Nora passed on with her family around her. Her many friends around the world were with her spiritually.

I will try to continue the high standards she set for my books. I know I will feel her with me as I write the next stories.

Photo of a page from the book Curtis Curly-tail and the Ship of Sneakers
In addition to editing the stories, Nora Miller created the books themselves. This is a page she designed from my first book, Curtis Curly-tail and the Ship of Sneakers.



Aug 26th is National Webmistress Day!

I have been very fortunate to have very talented webmistresses to create and maintain my websites. Yes, I could have worked on my websites myself, but I would rather be writing books. More importantly, they are much more visually creative and attentive to the many details. Like I said, I’d rather be writing my books.

graphic illustration of Lyric Power website

Nora Miller, editor extraordinaire, developed my original author website here at I was so thankful to be able to send her material and see it on the website, as if by magic. Pamela Bickell came along to add some color to my book publishing website, Lyric Power Publishing LLC, and when I needed to add my books to my author website, Pam redesigned my author site. She also adds my blog posts to the sites and Facebook.

As an author, I love writing books but, like many others, I enjoy the marketing of them less. I need my webmistresses. Not only are they knowledgeable about the inner workings of websites, they are both talented writers and editors. This is important, since my work might need tweaking now and then.

Today I honor my webmistresses and can highly recommend both of them. Should you want to contact either Nora or Pam for help, please use the contact page at either website and I will put you in touch. I am forever grateful to them. Happy Webmistress Day!

It Does Take a Village to Make a Book

I do write my science books, of course, but I don’t create the books by myself.  As the saying goes, it really does take a village. Where did I find Nora Miller, editor extraordinaire and designer of my books? At an editor speed-dating event! I had written, “Curtis Curly-tail and the Ship of Sneakers,” and my friend, Art Winstanley, had brought Curtis to life in the illustrations. But I had a problem: How would I get the text onto the pages with illustrations? That was beyond my technical capabilities.

Illustration of Curtis on boat looking at a sneaker
Illustration by Arthur Winstanley. Words on the page by Nora Miller!

As I was contemplating this situation, I read an article in the newspaper. The local editorial association was hosting an event to allow a limited number of authors to meet with editors who provided a variety of services.  Each author could meet with an editor for five minutes, then move onto the next editor—just like speed dating.
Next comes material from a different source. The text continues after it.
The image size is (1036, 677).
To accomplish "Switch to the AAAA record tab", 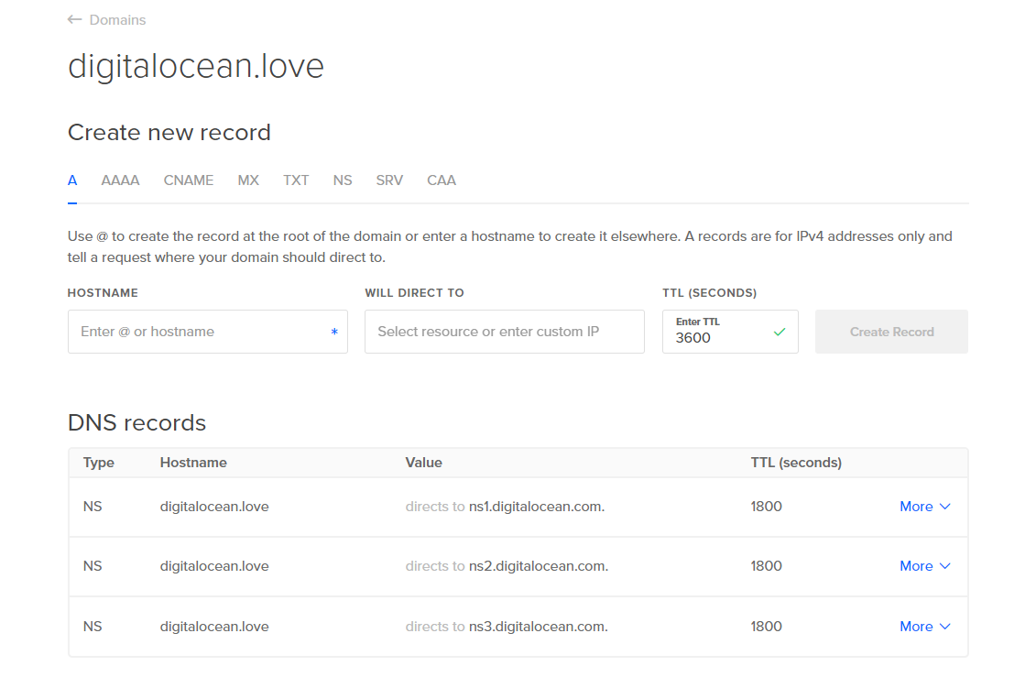I will click(x=120, y=180).
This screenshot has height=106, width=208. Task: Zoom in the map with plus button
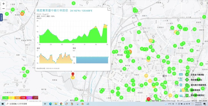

If a connection was made, the parties exchanged information for a follow-up meeting.

I thought my need was straightforward and that I would have to choose between several editors. However, when I asked the editors if they could put text onto an illustration, the repeated response was, “No.” I needed a graphic designer, too. I was getting discouraged. Then I got to Nora’s table and her answer was, “Of course.”

This was the beginning of a wonderful relationship.  Not only does Nora compile my books, she tweaks the pictures, formats the files for the publishing types and she edits in at least three languages! She is truly versatile and indispensable in an industry requiring knowledgeable and thorough partners.

Thanks, Nora!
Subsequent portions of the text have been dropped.